# Assignment
Both ends included, set down the lines from the line containing "Expand the new chart dropdown arrow" through the last line of the records below, without pictures.

# Supplied information
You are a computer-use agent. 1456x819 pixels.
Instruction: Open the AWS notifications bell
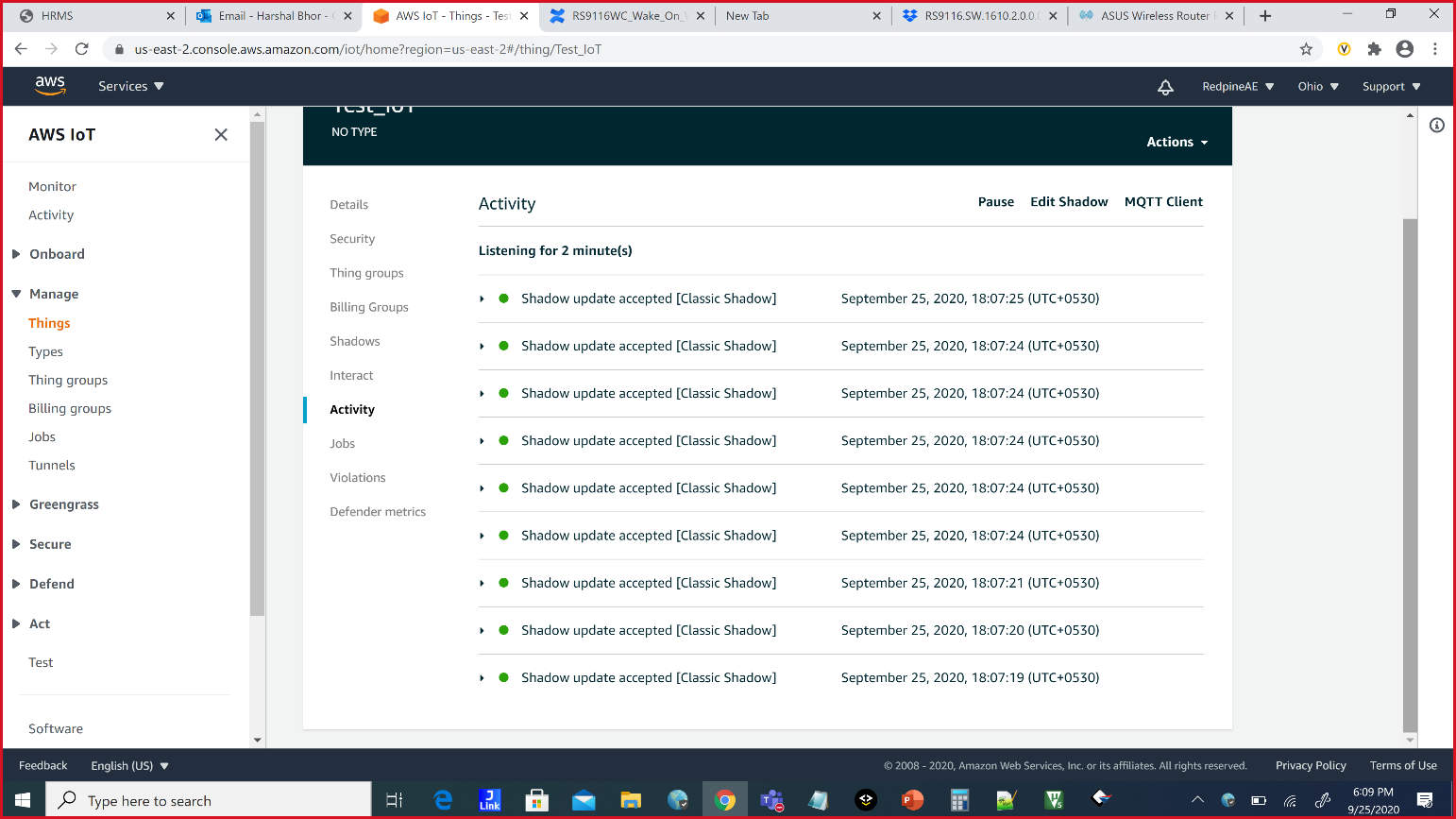pyautogui.click(x=1165, y=86)
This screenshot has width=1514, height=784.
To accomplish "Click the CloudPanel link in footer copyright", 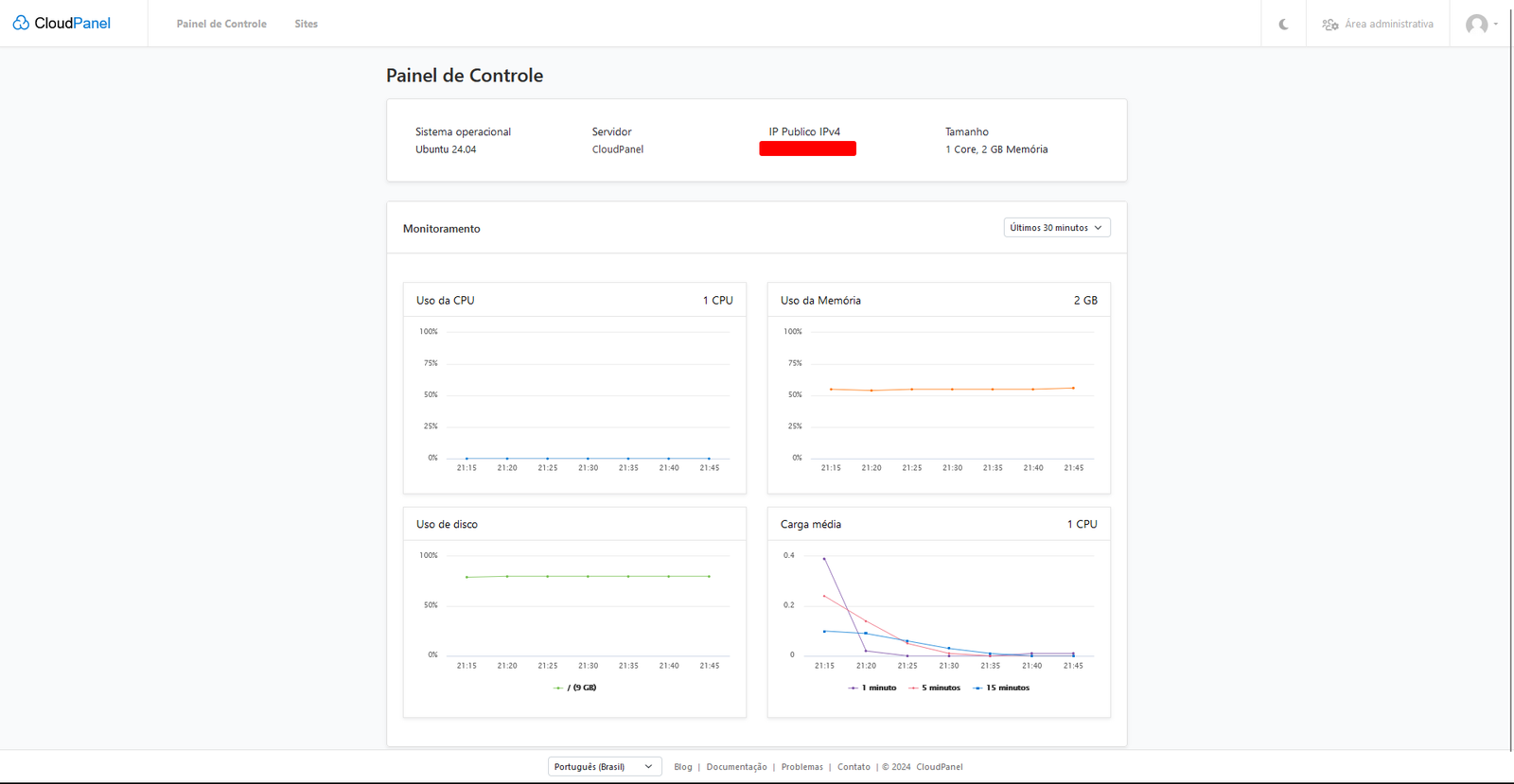I will tap(939, 767).
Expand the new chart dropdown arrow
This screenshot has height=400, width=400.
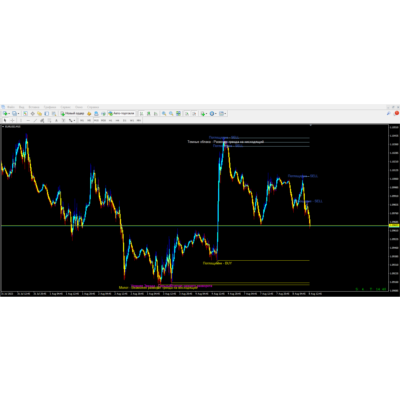click(x=9, y=114)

# Completed task
Expand the new chart dropdown arrow
This screenshot has height=400, width=400.
click(x=9, y=114)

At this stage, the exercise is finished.